### Excerpt provided
Segment Open
Scientists claim most feared salmon virus detected in B.C.
Sunday, January 10, 2016, 12:39 PM - The most feared virus in the salmon farming industry has been detected by scientists in British Columbia.
The study published on Wednesday in the journal Virology, found out of more than 1,000 farmed and wild fish that were tested, 8 per cent of the samples had the European variant of the infectious salmon anaemia virus (ISA).
According to the Canadian Food Inspection Agency, ISA is a fin-fish disease caused by a virus that belongs to a family of viruses called Orthomyxoviridae. The agency has not declared the presence of ISA in the province. However, it has been previously reported in New Brunswick, Nova Scotia, P.E.I. and Newfoundland. It was first detected in Atlantic Canada in 1996.
"I have been following this work for many years. ISA virus is a serious matter," Dr. Daniel Pauly, fisheries scientist at the University of British Columbia said in a release. "A member of the influenza family in open ocean feedlots is a risk Canada should not be taking."
Meanwhile, the B.C. Salmon Farmers Association disputed the study's methodology as well as the "ethics of the researchers involved given their history of reporting false positives with respect to ISA," Jeremy Dunn, the industry association’s executive director told Metro News.
"ISA has never been detected in fish on the West Coast of North America. This report claims to find an ISA sequence, but researchers admit they were unable to verify it using necessary, globally standard follow-up tests."
Researchers were denied access to fish farms, thus samples were taken from farmed seafood, according to biologist Alexandra Morton.
"The study's authors caution that they used what samples were available, i.e. farmed salmon from markets and wild salmon, but that to 'confirm' ISA virus, as per Canadian regulations, access to live salmon in the farms will be required," the release notes.
Researchers hope to design a test to better detect this variant of ISA. There is fear that it could spread outside of the province.
"Wild salmon has no borders. U.S. fish swim through B.C. waters and B.C. fish mingle with Alaskan salmon. A salmon virus found in B.C. may not stay in B.C.," the release reads.
An outbreak of ISA in Chile in 2007 cost its farming industry $2 billion in damages.
The study notes the present variant was quite difficult to detect because it carries a mutation and there are dozens of ISA variations in salmon aquaculture.
"This is a difficult strain of ISA to detect," Morton said in the release. "It is easy to see how it was missed, but we have cracked its code, completed the test of science: large sample size, validated methods, peer review. It is critical that we learn from what happened in Chile. In my view, this work gives B.C. the opportunity to avoid tragic consequences."
Segment Closed
### Data segment
Segment Open
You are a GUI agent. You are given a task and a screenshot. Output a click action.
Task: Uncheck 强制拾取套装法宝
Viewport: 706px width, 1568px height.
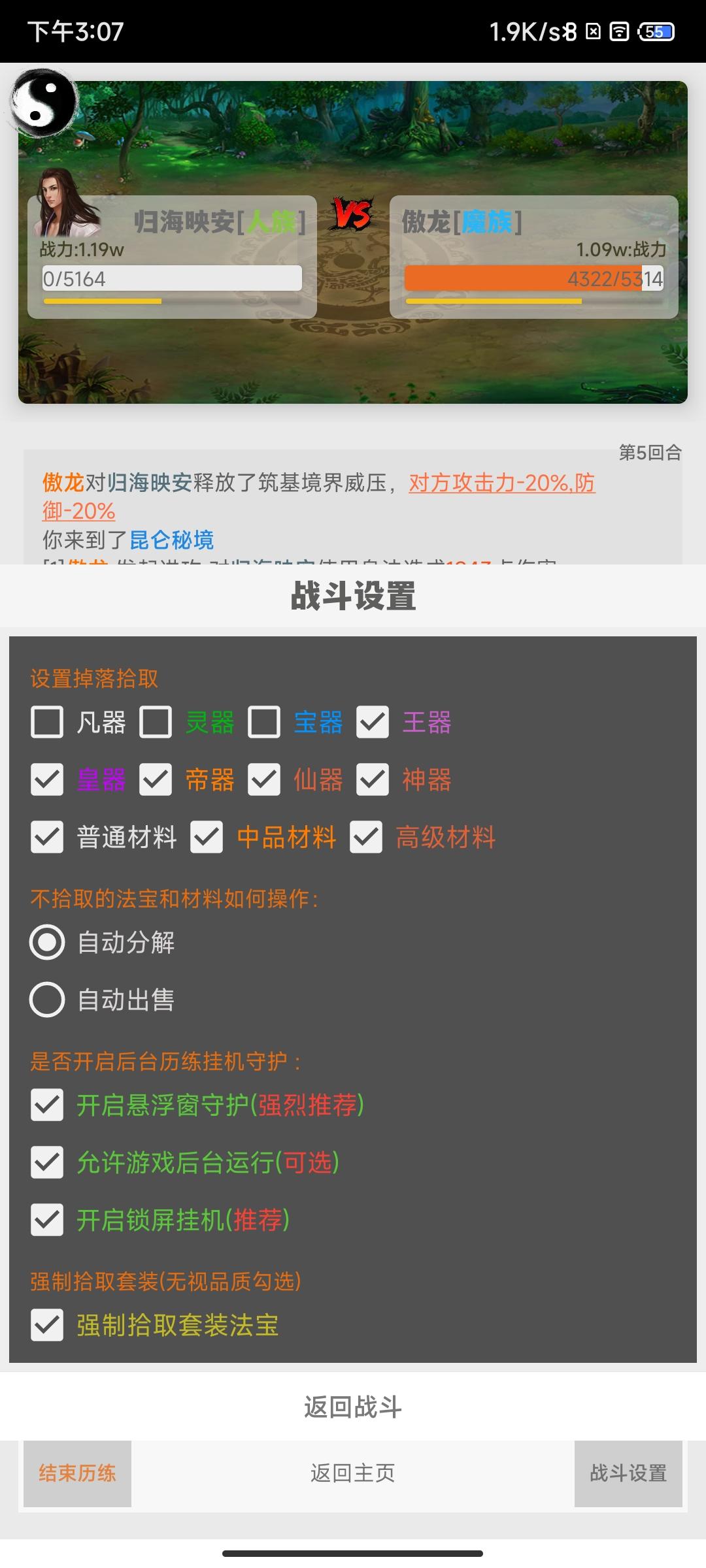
Segment Closed
### Study questions
a – Answer these questions from the salmon virus article:
(i) What percentage of the tested samples carried the European variant of the infectious salmon anaemia virus?
(ii) In what year was ISA first detected in Atlantic Canada?
(iii) How much did the 2007 ISA outbreak in Chile cost its farming industry?
b – Copy the part of the salmon virus article starting at "Meanwhile, the B.C." and ending at "told Metro News.".

### Responses to the exercise
a –
(i) 8 per cent
(ii) 1996
(iii) $2 billion in damages

b –
Meanwhile, the B.C. Salmon Farmers Association disputed the study's methodology as well as the "ethics of the researchers involved given their history of reporting false positives with respect to ISA," Jeremy Dunn, the industry association’s executive director told Metro News.